Mama was real outgoing and liked to party a lot, and that's why she got dumped by Seagram, a drug dealer who worked out of the projects around our way. Seagram was into guns and had a whole collection of them. He'd carry ten, twenty pistols around in a gym bag, and he told us he had bodies on every last one of them. His favorite piece was a
.44
caliber Magnum. He said he liked it 'cause it had a hair trigger, and when he drew on a niggah with a piece like that he was guaranteed to get a good hit. I was with him and Mama one night when two young heads from 125th Street tried to stick him up for his product. Seagram pulled out that long-barreled
.44
Magnum and fired, leaving a hole in one of them kids that was so big I coulda stuck my entire head through his back. Mama tried to hide my eyes, but it was too late. I got so scared I pissed down my leg. Seagram was damn proud of himself though, and to this day I can still hear him laughing.
Seagram mighta been a killer, but he wasn't all that large in the drug game. That didn't matter to us. He was rich in our book, and he really liked Mama. When they were together he treated me and Caramel like princesses and gave Mama everything she asked for. Our lights never got cut off and we never went hungry. But Mama messed around with other men when Seagram wasn't watching her. She was only thirteen when she had me, and she told me she was trying to make up for all the fun she'd missed. When Seagram found out she was cheating he cut her loose and told her to step, but before he dropped her he grabbed Mama by the neck and mushed her face down in the floor and punched her in the mouth so hard he knocked
out her front tooth. When Mama jumped up and tried to cut him with her knife, he knocked her back down again and pulled out that long
.44.
He told Mama that if he didn't love me and Caramel so much he woulda put a bullet in her head right then and there.
After Seagram cut out on us we were hungry again. Our one-toofed Mama could turn a dollar but she couldn't hold on to one, and I remember a lot of nights when she didn't come home at all. On those nights there wasn't even no cornflakes for me and Caramel to mix with our cold water.
When she finally did show up Mama was usually worn out and sick, and I would help her get undressed and lay down on the mattress while me and Caramel slept together on the cold, dirty floor. I didn't care that Mama smelled funny when she came in off the streets or that sometimes she slobbered down her clothes or threw up all over the place. It didn't bother me none that Mama had trouble finding her way to the bathroom when she drank too much. She'd walk right over to the kitchen chair or sometimes to our mattress and squat down and pee just like she was on the toilet. What did I do? I cleaned it up! I'd do just about anything for my mama. I had big dreams for us. For me, Caramel, and Mama. I was Mama's doll baby and she was my world. My love and devotion to Lovely Bird Montana was just that strong.
D
addy died in jail the summer I turned ten. He'd been locked up since right after Caramel was born, and I didn't hardly remember much about him, except the color of his eyes. They were ocean-blue, just like mine and Caramel's.
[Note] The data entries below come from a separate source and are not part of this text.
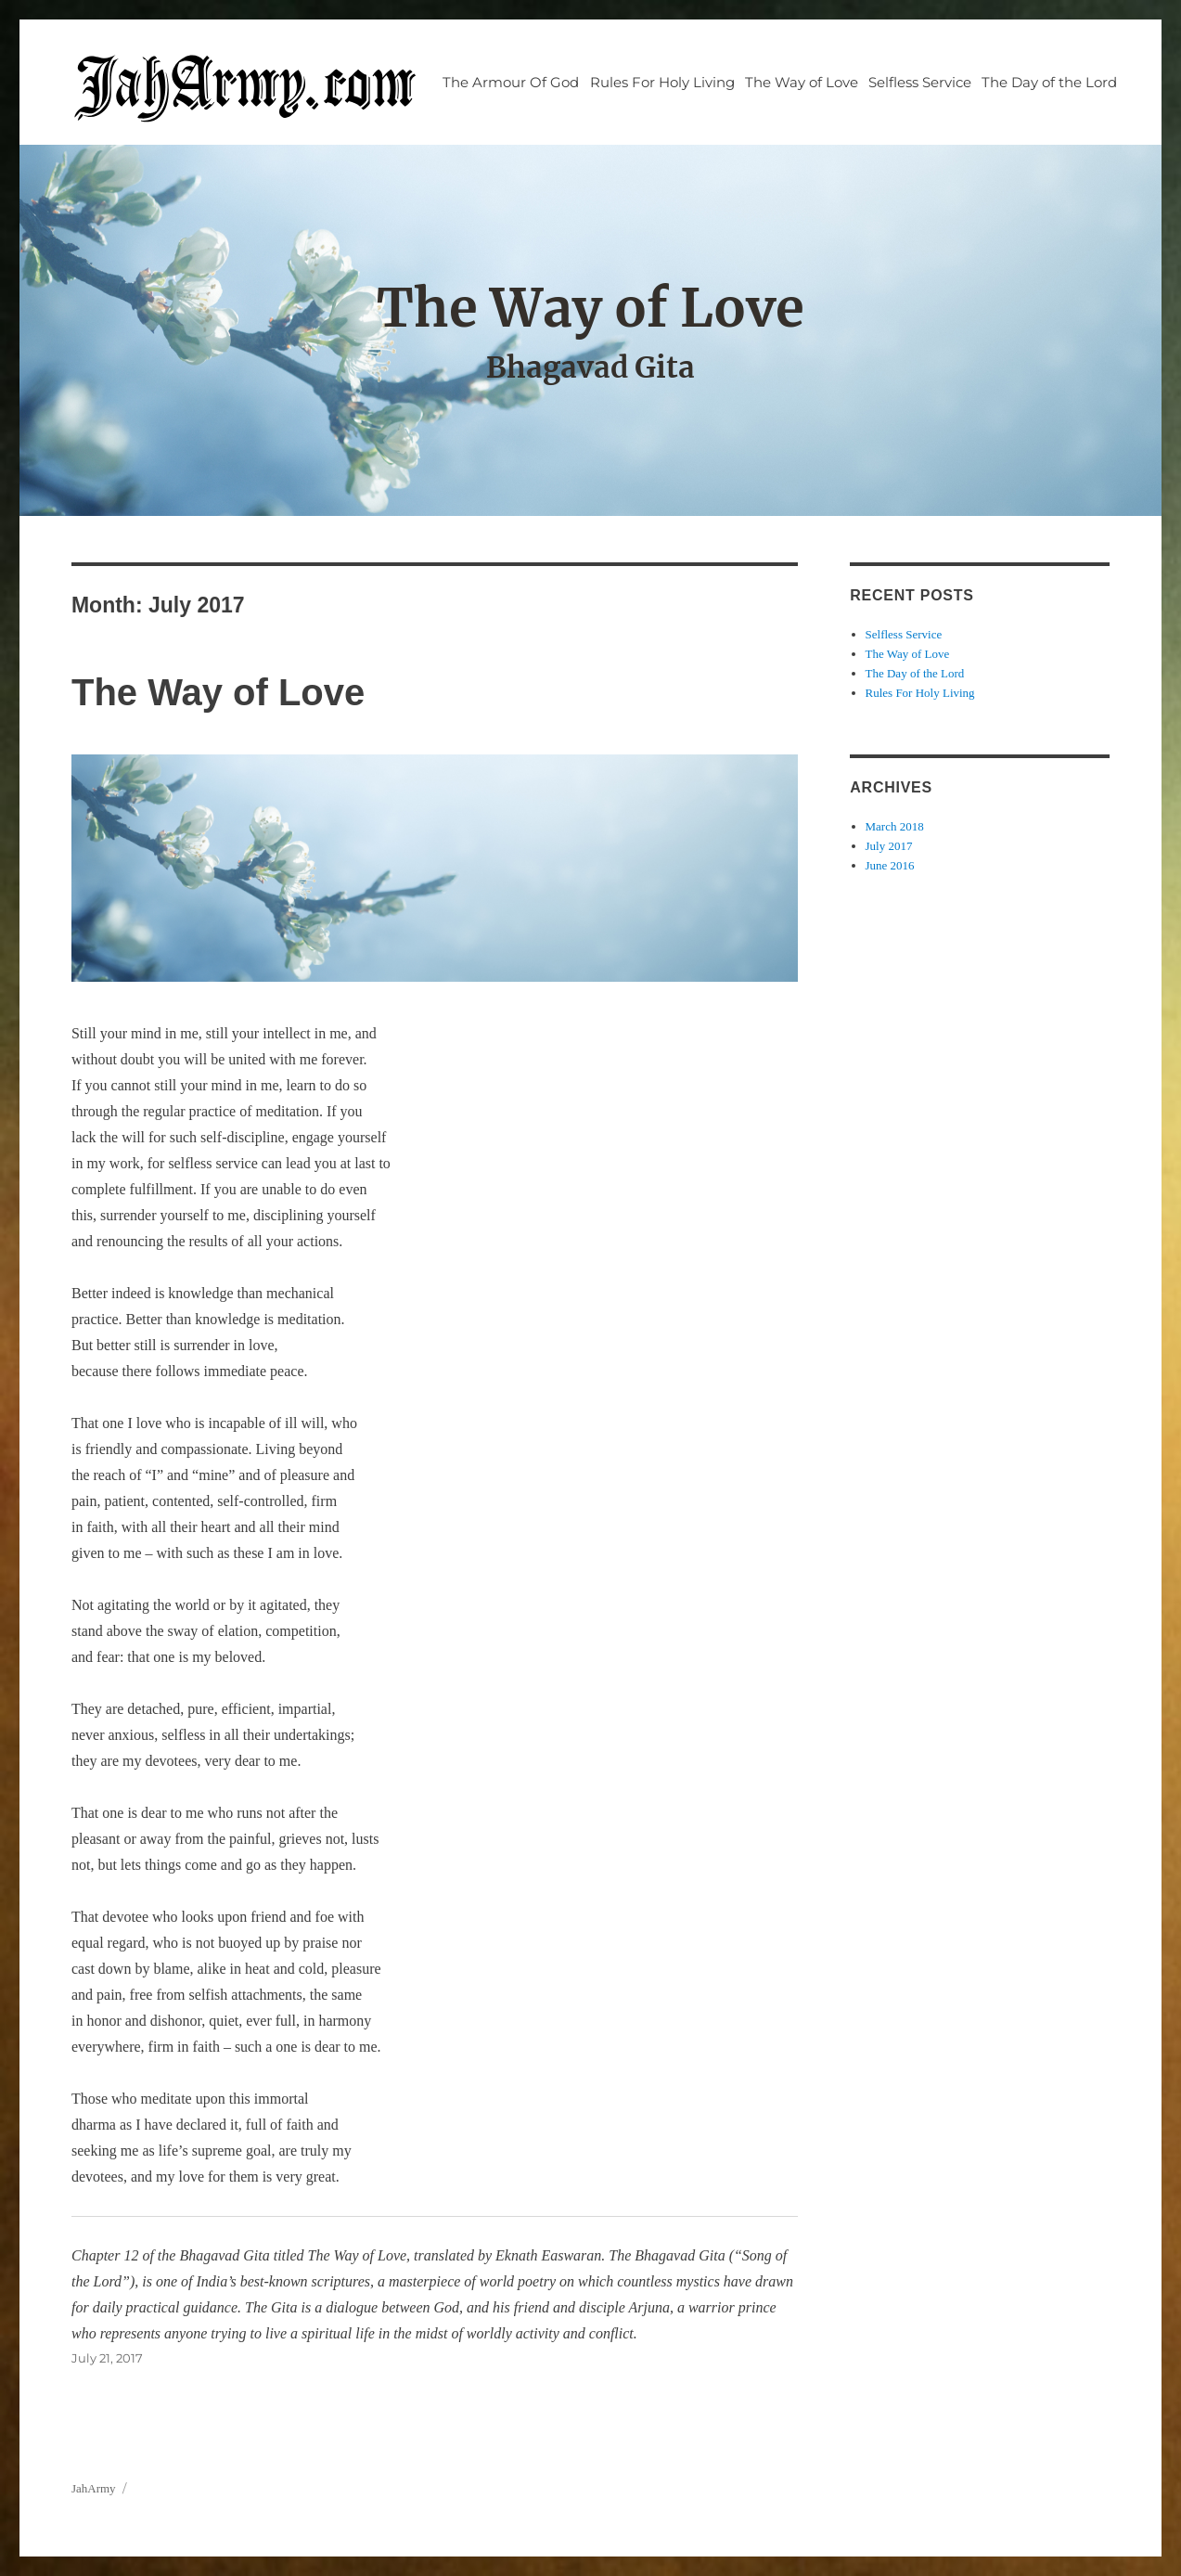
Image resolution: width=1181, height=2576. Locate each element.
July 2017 (889, 846)
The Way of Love (801, 82)
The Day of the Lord (1049, 82)
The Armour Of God (511, 82)
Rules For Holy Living (662, 82)
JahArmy (93, 2488)
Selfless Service (919, 82)
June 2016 (890, 865)
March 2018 (895, 826)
Daddy was mixed, like Mama. His hair was red and his skin was dark olive. His mother was half white and half black and his father had come from Cuba, but other than that he didn't know much about his family. As a kid, Daddy had come to Harlem to stay with his aunt for two weeks and never left. Mama told me he was one of those pretty niggahs. Slick and fine. He was attracted to hard drugs and foxy women, Mama said, and if he couldn't get a woman, that was okay too. Just as long as he had his drugs.
Daddy used to skin-pop horse back in the day before crack came on the scene. Eventually he graduated to mainlining, and when he went on methadone and kicked the lady altogether, he jumped on the crack wagon and got lost in that drama just like everybody else.
Mama had told us that Daddy was sick in jail, and kids or not, she didn't put no sugar on it. “Rogelio got the AIDS,” she told me and Caramel a few months before he died. “He say he got that shit from shooting dope, but if you ask me I think he got up there in that penitentiary and started taking it up the ass.”